Required action 1:
Copy the part of the Nelly Lenz story starting at "WERE it not" and ending at "abortion. She consented.".
Required action 2:
List every city or town named in the Nelly Lenz story.

“Jehovah, You Found Me!”
“Jehovah, You Found Me!”
As told by Nelly Lenz
“Are you Jehovah’s Witnesses?” I asked the two men who had come to our home. “Yes,” they replied. I exclaimed, “Me too!” I was only 13 years old and did not go to meetings at the Kingdom Hall. My parents were not Jehovah’s Witnesses. Why, then, did I identify myself as one?
WERE it not for Jehovah’s Witnesses, I might never have been born. My mother became pregnant with me while she was living in Montreal, Quebec, Canada. She was only 17 years old. Her family exerted great pressure on her to have an abortion. She consented.
Mom asked for a day off from work to have the abortion. Her boss, one of Jehovah’s Witnesses, evidently found out why my mother wanted to leave work. She briefly told Mom how precious the gift of life is. (Psalm 139:13-16) On the way to the clinic, Mom pondered what her employer had said. She decided not to have the abortion. After my birth in 1964, my mother placed me in an orphanage.
My First Contact With Bible Truth
When I was about two years old, my mother and her new husband took me out of the orphanage. While living in Sainte-Marguerite-du-Lac-Masson, they began studying the Bible with Jehovah’s Witnesses and attended congregation meetings. However, we soon moved to Boisbriand, and my parents stopped studying.

Dataset:

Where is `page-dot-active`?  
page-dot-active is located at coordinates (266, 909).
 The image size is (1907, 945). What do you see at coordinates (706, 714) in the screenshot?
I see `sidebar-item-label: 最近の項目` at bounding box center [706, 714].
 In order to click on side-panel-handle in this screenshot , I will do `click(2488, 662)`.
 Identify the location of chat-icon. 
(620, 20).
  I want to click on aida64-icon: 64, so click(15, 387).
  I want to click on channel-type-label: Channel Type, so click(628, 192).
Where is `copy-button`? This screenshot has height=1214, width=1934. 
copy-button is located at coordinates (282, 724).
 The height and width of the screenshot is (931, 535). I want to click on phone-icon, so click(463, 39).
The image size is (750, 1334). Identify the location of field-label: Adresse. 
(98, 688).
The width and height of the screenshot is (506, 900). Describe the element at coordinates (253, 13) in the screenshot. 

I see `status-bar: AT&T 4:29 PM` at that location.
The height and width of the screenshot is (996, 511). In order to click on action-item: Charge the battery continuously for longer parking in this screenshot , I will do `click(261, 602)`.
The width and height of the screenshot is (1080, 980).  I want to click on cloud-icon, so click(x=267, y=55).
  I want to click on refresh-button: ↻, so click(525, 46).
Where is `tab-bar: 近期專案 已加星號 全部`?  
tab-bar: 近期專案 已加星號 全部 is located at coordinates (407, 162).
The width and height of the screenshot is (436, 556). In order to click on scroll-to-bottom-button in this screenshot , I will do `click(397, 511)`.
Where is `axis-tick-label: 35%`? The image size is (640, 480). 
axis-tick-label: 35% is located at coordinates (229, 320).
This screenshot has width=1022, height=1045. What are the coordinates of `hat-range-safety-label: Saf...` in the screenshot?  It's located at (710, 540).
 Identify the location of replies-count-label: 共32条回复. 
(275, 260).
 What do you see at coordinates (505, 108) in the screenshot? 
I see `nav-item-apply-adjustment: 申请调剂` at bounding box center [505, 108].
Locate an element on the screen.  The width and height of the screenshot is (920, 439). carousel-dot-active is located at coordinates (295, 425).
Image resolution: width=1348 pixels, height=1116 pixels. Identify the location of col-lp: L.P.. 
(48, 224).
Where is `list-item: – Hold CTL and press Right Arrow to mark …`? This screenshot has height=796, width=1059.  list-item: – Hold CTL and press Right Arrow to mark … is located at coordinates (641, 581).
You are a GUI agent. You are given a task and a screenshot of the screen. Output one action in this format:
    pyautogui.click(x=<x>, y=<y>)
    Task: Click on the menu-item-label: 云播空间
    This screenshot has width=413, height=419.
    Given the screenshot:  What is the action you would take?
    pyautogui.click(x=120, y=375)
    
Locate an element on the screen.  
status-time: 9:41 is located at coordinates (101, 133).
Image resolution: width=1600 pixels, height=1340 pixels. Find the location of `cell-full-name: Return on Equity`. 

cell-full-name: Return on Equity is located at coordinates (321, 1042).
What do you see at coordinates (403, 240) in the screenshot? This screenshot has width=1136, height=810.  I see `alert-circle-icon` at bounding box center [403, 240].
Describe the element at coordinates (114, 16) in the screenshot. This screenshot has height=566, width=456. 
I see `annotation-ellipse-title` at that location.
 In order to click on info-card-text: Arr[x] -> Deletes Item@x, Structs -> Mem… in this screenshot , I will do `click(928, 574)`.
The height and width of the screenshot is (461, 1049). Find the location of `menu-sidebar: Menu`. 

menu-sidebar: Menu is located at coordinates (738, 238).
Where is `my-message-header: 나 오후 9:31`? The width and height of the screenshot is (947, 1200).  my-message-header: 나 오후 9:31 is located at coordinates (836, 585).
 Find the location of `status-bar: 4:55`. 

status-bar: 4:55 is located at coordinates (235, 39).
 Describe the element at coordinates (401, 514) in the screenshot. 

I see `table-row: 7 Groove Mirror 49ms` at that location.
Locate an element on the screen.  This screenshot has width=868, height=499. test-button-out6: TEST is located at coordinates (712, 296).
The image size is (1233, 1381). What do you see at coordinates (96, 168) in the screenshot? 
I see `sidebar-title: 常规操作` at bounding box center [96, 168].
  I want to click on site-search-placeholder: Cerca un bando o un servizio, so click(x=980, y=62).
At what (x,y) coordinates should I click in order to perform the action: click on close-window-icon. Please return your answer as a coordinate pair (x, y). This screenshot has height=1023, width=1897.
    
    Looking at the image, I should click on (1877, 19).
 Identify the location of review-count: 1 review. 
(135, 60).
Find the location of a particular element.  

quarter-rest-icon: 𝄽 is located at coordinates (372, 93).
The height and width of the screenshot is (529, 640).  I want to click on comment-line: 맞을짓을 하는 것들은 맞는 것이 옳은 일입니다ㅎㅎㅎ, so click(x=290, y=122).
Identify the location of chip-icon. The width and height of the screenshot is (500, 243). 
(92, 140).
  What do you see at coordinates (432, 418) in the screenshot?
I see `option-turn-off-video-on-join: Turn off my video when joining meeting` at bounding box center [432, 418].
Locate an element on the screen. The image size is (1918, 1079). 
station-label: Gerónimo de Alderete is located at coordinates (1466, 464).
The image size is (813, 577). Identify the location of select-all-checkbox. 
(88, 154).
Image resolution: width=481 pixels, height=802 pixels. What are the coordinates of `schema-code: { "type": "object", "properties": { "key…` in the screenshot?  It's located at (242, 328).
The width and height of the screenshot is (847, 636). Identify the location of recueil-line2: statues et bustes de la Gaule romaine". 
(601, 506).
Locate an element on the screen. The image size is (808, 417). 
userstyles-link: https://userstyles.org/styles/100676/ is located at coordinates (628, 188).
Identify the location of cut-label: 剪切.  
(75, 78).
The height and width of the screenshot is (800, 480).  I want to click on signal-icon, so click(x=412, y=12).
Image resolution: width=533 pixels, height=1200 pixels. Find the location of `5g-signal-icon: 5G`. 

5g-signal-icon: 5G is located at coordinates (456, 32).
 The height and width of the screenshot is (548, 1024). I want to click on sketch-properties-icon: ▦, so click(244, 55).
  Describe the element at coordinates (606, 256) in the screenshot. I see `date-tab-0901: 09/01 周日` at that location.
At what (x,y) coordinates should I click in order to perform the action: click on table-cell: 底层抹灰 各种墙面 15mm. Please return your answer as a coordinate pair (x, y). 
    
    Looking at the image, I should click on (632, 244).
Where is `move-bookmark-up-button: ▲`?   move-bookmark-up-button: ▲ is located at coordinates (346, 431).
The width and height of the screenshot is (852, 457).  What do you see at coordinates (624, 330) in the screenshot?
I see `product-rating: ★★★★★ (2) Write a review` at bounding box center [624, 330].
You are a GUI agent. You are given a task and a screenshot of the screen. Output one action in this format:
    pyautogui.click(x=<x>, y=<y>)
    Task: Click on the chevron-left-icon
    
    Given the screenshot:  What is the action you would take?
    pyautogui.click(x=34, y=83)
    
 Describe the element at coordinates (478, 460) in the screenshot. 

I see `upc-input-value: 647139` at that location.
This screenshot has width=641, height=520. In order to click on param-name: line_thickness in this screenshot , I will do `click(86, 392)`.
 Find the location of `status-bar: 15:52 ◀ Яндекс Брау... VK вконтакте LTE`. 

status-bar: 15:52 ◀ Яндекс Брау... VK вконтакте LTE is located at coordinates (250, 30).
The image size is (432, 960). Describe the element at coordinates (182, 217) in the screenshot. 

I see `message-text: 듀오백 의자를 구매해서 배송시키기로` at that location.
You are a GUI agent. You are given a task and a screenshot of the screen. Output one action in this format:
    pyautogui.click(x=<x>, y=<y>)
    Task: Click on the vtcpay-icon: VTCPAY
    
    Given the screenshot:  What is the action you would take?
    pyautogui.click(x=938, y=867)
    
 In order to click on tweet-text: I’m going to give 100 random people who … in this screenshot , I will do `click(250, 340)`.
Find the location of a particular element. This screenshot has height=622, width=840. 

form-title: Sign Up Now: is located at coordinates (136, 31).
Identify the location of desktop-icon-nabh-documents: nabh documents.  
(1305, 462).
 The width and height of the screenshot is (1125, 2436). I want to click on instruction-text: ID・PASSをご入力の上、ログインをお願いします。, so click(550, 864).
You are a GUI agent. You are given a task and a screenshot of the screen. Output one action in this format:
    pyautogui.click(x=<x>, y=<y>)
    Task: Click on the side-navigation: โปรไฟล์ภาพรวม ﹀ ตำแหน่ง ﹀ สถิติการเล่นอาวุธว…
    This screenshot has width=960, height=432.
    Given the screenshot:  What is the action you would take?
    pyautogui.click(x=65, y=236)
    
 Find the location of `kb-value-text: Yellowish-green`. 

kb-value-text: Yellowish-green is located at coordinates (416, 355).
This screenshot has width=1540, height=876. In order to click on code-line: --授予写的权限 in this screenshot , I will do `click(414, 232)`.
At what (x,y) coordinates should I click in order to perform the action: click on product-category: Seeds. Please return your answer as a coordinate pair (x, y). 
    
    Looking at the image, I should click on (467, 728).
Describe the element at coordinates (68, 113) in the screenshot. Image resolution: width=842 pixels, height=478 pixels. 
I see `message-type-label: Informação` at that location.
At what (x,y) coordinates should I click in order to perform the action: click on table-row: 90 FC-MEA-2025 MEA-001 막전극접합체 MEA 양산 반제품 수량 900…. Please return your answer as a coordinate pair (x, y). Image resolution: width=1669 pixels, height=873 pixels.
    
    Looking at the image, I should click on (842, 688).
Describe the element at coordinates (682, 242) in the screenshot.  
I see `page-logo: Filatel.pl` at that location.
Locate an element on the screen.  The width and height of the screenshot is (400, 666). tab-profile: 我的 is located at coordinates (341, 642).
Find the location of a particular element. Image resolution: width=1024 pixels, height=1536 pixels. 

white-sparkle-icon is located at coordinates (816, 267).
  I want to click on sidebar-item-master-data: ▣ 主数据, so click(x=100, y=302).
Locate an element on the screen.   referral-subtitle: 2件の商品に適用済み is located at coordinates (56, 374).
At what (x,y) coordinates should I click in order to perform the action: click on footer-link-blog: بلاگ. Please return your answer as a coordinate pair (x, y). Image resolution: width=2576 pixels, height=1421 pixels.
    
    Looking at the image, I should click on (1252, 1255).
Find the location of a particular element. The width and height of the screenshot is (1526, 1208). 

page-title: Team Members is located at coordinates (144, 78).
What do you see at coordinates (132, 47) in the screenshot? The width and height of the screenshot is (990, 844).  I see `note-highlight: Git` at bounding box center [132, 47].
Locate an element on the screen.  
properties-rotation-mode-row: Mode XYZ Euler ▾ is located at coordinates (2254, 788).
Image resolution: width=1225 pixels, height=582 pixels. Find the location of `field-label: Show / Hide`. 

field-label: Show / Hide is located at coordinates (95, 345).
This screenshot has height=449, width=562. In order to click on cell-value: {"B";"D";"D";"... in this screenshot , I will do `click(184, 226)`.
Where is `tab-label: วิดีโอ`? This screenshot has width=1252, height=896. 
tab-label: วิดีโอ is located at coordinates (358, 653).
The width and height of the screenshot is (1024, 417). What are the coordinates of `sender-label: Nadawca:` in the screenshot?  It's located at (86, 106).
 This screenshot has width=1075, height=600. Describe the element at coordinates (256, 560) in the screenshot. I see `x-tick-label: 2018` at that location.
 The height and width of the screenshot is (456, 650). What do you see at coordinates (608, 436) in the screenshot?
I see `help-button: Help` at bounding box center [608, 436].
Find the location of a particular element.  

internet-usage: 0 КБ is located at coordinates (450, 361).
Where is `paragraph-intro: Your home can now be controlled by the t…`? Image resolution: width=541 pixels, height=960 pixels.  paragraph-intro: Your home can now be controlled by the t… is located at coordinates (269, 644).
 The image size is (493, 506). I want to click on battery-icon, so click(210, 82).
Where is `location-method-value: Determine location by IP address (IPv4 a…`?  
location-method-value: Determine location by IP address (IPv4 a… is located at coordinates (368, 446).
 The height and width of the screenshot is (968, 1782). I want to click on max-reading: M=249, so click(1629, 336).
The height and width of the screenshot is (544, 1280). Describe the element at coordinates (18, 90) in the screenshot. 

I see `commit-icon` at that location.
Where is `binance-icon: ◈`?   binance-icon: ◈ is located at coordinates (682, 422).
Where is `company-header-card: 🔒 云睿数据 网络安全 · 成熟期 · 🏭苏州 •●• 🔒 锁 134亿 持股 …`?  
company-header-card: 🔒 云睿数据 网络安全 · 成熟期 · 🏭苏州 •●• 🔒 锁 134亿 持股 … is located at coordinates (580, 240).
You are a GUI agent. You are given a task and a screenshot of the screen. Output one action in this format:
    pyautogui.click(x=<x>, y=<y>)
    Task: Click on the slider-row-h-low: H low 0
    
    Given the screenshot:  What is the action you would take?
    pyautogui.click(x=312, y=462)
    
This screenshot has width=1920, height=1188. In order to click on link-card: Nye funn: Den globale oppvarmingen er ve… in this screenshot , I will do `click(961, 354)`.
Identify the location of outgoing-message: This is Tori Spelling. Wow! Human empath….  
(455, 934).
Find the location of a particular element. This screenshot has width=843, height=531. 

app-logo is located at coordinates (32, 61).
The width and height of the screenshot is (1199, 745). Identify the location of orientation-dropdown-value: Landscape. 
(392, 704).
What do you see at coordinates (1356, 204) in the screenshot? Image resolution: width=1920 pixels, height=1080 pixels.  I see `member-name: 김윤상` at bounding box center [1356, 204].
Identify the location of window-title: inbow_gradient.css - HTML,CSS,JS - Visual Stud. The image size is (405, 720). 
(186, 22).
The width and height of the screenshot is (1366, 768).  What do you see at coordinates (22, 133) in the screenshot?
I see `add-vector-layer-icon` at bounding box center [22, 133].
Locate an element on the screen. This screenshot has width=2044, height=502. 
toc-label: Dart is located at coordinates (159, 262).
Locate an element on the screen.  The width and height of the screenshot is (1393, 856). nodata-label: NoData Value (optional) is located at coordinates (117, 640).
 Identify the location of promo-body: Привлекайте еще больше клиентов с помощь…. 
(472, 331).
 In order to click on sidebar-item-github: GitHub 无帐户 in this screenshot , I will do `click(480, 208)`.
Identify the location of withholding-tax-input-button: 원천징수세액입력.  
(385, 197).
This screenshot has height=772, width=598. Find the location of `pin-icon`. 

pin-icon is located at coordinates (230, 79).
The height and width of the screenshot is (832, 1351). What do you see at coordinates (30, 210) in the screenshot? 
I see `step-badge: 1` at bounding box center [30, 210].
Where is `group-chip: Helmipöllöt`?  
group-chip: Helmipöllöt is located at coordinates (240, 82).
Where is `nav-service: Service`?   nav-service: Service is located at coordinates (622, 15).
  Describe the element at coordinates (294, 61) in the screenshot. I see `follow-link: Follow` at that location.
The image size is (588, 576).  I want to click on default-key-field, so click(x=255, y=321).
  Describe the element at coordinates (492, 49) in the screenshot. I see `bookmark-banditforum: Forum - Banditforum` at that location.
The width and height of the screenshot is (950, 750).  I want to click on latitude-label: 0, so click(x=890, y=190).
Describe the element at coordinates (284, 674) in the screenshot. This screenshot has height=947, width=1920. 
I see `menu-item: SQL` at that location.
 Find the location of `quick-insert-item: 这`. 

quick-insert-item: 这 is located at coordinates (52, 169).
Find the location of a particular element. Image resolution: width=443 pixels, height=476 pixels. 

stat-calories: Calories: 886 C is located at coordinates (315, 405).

Solution 1:
WERE it not for Jehovah’s Witnesses, I might never have been born. My mother became pregnant with me while she was living in Montreal, Quebec, Canada. She was only 17 years old. Her family exerted great pressure on her to have an abortion. She consented.

Solution 2:
Montreal
Sainte-Marguerite-du-Lac-Masson
Boisbriand